Five RCTs, with 2,519 patients, were included in the review. One trial was scored with 1 point on the Jadad scale; the remaining four trials scored 2 points. There was no evidence of publication bias.
The meta-analysis showed no statistically significant differences between the radiotherapy and chemoradiotherapy groups for survival, cancer-related survival, local recurrence, resectability, curative resectability, sphincter preservation, postoperative mortality or postoperative morbidity.
Chemoradiotherapy was associated with a higher complete response rate (OR 3.0296, 95%CI 1.9449 to 4.7192; five RCTs), but higher rates of toxicity (OR 3.9939, 95%CI 1.7364 to 9.1867; three RCTs). For the toxicity result, the authors stated that there was significant heterogeneity, but no further investigation of this was reported.

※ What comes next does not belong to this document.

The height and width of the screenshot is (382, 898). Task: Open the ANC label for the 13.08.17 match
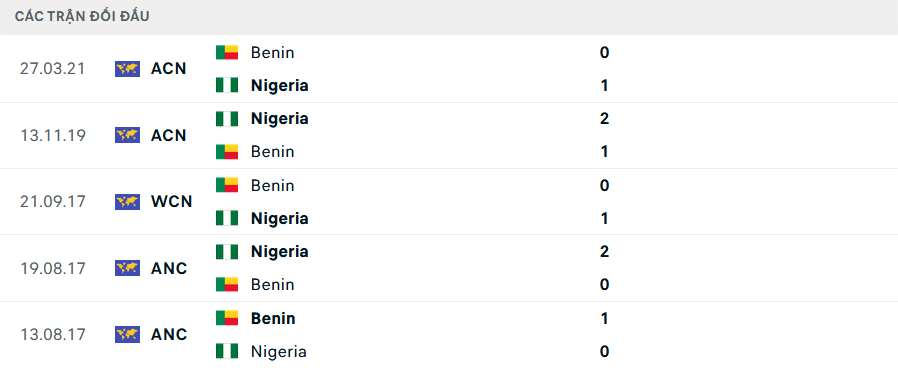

The meta-analysis of preoperative short-course radiotherapy versus preoperative chemoradiotherapy showed no difference between the two groups for survival, local recurrence, mortality, resectability or sphincter preservation. Morbidity was lower following chemoradiotherapy (OR 0.3219, 95%CI 0.1854 to 0.559; five RCTs) and the rate of resection leaving no residual tumour was higher following chemoradiotherapy (OR 2.7253, 95%CI 1.7089 to 4.3463; five RCTs) compared with short-course radiotherapy.